Di pihak lain, Raden Tumenggung Suranata terus lari ke timur menuju Grobogan. Pasukan Kumpeni terus mengejar sampai di Barangkal. Dari Barangkal pasukan Kumpeni mengirin surat ke Semarang, melaporkan kalau Demak sudah takluk. Pasukan terus bergerak menuju Pati. Komisaris dan Tuan Kumendur sangat gembira mendengar berita kemenangan pasukan Kumpeni.

Sementara itu di Kartasura, Ki Citrasoma sudah datang dari Semarang. Kedatangan Citrasoma bersamaan waktunya dengan takluknya Demak ke tangan pasukan Kumpeni. Juga tersiar kabar pasukan Kumpeni menuju Pati. Ki Adipati Pati Mangunoneng sangat gembira. Dia mempunyai alasan untuk meninggalkan Kartasura. Segera Ki Mangunoneng berpamitan kepada Prabu Kuning untuk berpura-pura merebut Pati dari tangan Kumpeni. Namun Raden Mangunoneng tak mendapat izin. Raden Martapura kemudian bepesan kepada Kapten Sapanjang.

Kata Martapura, “Hai Ki Sapanjang, kalau Adipati Pati pamit kepada Anda hendak merebut Pati. Itu bukan alasan yang sebenarnya. Sesungguhnya dia ke Pati hanya untuk menyerah ke Semarang.”

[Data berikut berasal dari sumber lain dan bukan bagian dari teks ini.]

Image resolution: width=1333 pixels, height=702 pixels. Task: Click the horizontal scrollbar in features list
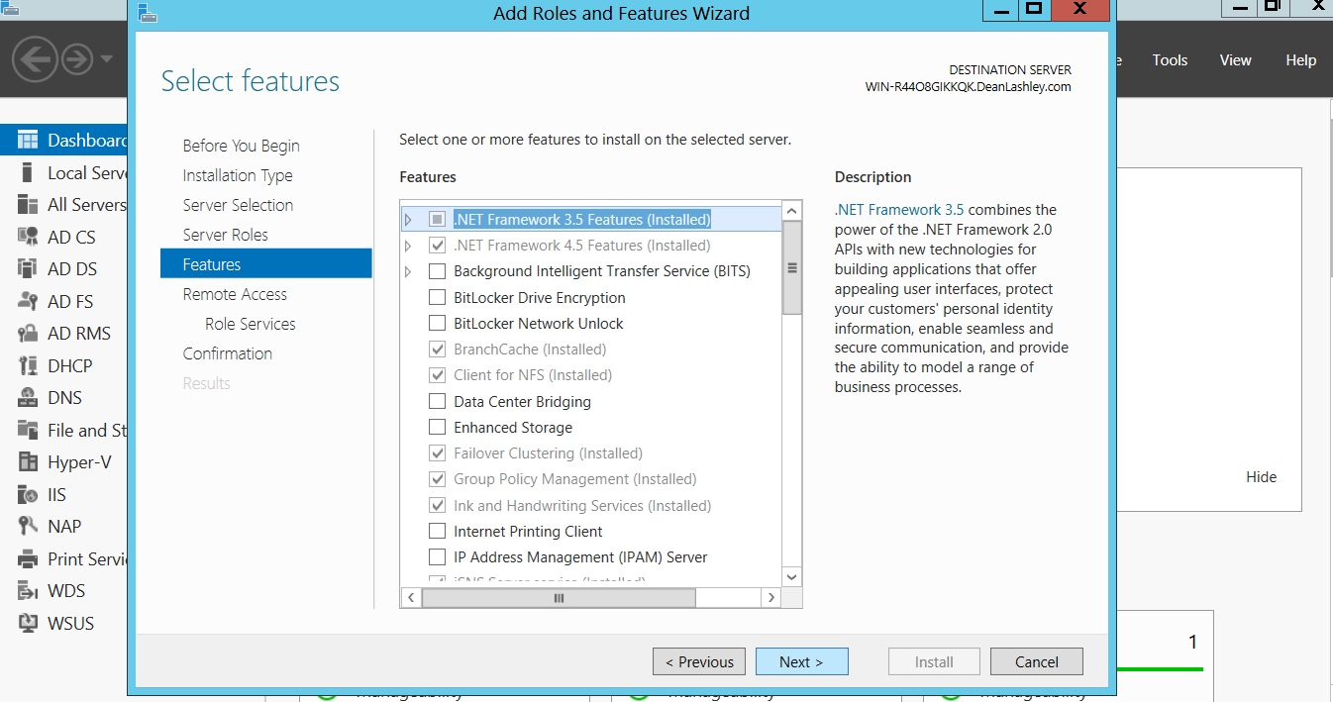pyautogui.click(x=559, y=598)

Kapten Sapanjang kaget mendengar pesan Martapura. Segera Sapanjang mengundang pasukan Cina sebanyak empat puluh orang yang tangguh. Segera berangkat Sapanjang menuju ke kediaman Mangunoneng. Setelah bertemu dengan Sang Adipati Kapten Sapanjang bersalaman dan diajak duduk nyaman.

Adipati Pati berkata pelan, “Hai bapak, sebaiknya engkau tinggal di kota untuk menjaga Sang Prabu. Saya minta pamit merebut Pati, karena Pati sekarang diduduki musuh dari Semarang.”

Kapten Sapanjang berseru, “Ki Adipati, kalau Anda pergi siapa yang menjadi teman saya menjaga Sang Prabu. Sudahlah urungkan saja kepergianmu.”

Adipati Mangunoneng berkata, “Duh siapa saya ini. Kan masih ada Martapura yang mumpuni dan perkasa. Sakti dalam perang.”

Kapten Sapanjang berkedip memberi isyarat kepada prajuritnya. Seketika semua prajurit Sapanjang menarik pedang sabir dan berdiri.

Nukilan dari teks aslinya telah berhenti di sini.